PROBLEM DESCRIPTION → Could you reproduce the lines below from the one with "Expand the row" through the one with "Task: Click the zoom out minus button"? Keep both ends and add nothing.

Extracted data entries →

^^^^

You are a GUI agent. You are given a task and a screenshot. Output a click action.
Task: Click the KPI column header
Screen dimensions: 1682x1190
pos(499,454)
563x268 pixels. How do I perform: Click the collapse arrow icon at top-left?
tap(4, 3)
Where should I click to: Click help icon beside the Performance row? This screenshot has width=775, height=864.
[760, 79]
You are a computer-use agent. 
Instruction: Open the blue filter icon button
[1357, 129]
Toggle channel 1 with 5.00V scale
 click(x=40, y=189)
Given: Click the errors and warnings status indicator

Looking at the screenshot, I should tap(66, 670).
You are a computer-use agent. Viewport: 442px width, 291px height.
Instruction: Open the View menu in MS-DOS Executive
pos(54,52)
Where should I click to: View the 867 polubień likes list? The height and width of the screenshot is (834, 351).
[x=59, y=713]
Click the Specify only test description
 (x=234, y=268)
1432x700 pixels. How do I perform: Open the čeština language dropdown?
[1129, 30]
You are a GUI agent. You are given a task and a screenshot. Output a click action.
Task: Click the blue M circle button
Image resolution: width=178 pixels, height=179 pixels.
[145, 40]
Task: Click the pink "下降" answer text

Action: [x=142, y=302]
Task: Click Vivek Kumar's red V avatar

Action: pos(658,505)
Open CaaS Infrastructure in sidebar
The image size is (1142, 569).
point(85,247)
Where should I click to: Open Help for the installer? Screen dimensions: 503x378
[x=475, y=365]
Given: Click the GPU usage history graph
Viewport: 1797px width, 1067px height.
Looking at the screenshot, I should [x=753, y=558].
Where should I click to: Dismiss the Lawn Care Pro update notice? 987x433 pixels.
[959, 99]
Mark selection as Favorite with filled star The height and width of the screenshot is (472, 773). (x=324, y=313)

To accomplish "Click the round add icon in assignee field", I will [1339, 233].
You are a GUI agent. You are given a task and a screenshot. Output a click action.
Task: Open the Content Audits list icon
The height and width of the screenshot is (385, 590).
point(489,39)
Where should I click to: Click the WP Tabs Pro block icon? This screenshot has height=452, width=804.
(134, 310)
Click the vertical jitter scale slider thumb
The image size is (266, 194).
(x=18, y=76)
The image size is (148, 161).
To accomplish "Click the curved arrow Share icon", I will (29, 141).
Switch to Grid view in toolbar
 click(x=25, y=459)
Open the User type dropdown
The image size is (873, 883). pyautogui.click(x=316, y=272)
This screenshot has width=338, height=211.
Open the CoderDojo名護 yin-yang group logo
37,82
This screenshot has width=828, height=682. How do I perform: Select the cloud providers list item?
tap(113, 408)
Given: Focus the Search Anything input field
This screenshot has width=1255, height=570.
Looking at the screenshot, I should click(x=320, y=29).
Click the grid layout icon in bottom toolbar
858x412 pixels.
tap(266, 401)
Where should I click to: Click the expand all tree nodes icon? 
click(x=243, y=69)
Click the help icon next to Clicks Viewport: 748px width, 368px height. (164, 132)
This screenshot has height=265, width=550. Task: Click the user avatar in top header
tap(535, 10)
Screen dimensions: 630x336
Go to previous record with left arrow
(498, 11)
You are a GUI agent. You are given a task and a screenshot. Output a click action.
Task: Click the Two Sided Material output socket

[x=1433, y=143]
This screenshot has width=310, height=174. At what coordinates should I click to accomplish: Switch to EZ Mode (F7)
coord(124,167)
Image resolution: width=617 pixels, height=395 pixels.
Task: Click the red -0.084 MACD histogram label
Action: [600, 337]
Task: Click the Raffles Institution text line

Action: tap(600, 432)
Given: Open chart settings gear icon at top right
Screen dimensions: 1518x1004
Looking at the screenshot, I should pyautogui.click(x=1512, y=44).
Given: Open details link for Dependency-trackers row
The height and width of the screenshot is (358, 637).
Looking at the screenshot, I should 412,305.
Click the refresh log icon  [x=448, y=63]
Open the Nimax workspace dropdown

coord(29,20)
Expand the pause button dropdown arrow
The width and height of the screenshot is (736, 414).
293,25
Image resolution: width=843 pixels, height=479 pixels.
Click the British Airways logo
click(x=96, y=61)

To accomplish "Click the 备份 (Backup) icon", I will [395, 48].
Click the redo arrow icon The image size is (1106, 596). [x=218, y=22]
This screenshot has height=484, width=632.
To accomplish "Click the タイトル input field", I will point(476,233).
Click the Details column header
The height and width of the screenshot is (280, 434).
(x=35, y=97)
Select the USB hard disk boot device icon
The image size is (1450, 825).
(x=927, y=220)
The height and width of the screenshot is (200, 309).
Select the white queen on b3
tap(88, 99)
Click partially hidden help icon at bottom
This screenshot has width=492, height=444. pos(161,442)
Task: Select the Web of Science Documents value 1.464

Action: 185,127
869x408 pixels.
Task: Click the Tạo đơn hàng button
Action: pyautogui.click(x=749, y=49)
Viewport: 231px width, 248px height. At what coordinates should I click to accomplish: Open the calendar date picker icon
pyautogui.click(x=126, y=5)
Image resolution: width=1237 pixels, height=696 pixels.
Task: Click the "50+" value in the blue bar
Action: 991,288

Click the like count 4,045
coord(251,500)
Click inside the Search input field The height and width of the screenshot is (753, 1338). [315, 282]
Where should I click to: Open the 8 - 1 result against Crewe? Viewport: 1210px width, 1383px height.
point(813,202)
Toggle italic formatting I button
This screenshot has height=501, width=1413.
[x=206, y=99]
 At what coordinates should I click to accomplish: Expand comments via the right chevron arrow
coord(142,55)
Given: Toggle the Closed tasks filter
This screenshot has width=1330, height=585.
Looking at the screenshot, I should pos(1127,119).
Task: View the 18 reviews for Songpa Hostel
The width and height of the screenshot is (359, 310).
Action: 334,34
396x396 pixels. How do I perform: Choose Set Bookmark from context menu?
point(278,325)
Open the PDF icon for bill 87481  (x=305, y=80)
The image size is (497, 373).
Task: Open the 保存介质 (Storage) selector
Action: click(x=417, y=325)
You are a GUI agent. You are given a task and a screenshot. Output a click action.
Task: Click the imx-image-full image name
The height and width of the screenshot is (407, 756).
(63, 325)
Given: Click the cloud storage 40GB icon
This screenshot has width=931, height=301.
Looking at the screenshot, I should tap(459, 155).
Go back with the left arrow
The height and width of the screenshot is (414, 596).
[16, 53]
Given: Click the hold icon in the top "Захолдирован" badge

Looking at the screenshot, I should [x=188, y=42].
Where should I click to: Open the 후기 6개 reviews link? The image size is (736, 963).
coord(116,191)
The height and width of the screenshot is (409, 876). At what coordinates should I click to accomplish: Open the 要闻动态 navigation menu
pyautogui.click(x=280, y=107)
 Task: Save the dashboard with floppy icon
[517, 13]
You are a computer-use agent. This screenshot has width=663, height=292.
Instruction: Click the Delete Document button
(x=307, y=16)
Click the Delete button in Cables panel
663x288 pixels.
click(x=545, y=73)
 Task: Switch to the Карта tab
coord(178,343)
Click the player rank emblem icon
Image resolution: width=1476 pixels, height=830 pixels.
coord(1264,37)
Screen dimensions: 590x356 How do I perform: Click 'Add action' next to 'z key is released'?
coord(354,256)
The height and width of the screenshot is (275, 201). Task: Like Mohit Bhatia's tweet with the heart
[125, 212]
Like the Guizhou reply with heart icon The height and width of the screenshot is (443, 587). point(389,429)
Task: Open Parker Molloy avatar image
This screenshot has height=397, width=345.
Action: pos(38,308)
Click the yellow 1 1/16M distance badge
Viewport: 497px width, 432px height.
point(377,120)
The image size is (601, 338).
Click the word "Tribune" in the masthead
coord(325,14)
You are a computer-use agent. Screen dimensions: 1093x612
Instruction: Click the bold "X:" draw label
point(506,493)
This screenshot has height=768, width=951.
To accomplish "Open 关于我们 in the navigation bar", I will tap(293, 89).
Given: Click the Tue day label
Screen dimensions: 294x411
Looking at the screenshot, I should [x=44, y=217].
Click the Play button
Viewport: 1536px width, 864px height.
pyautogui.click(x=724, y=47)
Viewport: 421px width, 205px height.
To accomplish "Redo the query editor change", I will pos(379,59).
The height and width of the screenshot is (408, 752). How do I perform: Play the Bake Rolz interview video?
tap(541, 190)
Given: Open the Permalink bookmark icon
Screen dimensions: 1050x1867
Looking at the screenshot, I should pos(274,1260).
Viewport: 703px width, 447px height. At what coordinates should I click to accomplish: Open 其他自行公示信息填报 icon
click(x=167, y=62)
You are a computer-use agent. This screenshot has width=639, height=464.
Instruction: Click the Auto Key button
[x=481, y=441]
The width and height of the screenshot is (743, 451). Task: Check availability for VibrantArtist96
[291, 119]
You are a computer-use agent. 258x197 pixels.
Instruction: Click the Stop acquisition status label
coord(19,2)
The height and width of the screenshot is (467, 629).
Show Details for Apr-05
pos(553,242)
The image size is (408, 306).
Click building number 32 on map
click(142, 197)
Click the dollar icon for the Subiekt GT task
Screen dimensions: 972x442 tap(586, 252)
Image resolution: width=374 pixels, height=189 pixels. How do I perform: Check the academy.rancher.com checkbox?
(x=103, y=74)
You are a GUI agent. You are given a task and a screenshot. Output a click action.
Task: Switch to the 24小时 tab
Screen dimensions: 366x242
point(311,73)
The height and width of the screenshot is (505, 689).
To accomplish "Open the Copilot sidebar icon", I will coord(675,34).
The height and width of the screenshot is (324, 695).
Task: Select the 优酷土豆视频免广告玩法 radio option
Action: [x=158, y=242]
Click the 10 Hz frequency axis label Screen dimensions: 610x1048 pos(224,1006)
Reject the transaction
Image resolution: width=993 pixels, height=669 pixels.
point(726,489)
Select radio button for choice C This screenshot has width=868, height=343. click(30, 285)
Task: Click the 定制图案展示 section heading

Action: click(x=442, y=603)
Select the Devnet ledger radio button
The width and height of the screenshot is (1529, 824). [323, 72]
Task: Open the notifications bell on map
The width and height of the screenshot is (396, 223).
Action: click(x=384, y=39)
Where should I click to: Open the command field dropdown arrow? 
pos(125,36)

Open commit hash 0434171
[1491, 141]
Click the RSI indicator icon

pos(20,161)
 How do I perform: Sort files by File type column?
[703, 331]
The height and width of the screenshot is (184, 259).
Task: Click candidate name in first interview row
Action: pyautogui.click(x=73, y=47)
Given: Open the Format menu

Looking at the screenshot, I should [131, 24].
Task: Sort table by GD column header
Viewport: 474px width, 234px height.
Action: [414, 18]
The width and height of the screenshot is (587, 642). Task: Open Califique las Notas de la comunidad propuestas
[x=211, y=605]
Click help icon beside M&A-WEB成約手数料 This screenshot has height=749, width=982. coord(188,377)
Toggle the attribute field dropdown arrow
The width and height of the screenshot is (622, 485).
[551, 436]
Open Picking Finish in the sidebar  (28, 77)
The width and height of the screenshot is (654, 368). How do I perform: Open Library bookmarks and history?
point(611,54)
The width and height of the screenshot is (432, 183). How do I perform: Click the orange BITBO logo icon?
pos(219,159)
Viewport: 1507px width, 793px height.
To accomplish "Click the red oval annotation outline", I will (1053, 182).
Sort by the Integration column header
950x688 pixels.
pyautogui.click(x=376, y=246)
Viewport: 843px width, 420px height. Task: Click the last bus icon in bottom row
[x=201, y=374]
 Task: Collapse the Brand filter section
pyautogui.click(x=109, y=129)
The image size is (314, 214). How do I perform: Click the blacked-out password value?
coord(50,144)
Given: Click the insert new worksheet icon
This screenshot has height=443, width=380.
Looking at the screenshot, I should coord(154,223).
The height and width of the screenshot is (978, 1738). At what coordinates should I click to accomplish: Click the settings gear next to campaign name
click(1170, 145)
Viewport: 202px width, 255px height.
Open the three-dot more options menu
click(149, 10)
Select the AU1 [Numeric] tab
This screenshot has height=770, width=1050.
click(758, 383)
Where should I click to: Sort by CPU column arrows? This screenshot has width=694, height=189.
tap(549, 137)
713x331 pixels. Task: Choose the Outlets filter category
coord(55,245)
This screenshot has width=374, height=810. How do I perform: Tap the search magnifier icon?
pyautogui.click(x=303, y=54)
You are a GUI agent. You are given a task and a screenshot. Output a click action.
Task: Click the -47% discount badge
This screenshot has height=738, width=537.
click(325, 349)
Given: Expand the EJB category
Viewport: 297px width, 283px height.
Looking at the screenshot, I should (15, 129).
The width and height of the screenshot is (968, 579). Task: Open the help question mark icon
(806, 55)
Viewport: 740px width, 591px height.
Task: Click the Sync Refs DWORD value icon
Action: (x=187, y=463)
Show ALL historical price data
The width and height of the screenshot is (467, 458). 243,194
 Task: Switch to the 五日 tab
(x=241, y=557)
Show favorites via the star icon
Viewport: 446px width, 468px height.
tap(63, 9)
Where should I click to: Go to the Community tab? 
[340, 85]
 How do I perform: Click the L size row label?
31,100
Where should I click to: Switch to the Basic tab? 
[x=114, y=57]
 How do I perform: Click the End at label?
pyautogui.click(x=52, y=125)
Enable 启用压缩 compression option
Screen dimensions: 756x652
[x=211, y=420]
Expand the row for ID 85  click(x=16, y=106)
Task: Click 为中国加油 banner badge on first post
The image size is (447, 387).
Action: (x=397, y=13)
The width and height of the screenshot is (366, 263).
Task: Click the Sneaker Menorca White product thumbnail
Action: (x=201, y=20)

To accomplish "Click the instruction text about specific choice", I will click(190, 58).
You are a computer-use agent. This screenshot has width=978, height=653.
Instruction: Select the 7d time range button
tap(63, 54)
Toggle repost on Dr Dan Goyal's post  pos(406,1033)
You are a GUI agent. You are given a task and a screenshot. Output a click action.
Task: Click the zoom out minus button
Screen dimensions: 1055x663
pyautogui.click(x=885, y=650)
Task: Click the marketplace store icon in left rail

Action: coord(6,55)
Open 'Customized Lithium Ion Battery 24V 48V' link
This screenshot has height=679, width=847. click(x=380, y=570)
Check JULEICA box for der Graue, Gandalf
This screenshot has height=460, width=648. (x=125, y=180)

^^^^

EXERCISE RESPONSE →
Expand the row for ID 85  click(x=16, y=106)
Task: Click 为中国加油 banner badge on first post
The image size is (447, 387).
Action: (x=397, y=13)
The width and height of the screenshot is (366, 263).
Task: Click the Sneaker Menorca White product thumbnail
Action: (x=201, y=20)

To accomplish "Click the instruction text about specific choice", I will click(190, 58).
You are a computer-use agent. This screenshot has width=978, height=653.
Instruction: Select the 7d time range button
tap(63, 54)
Toggle repost on Dr Dan Goyal's post  pos(406,1033)
You are a GUI agent. You are given a task and a screenshot. Output a click action.
Task: Click the zoom out minus button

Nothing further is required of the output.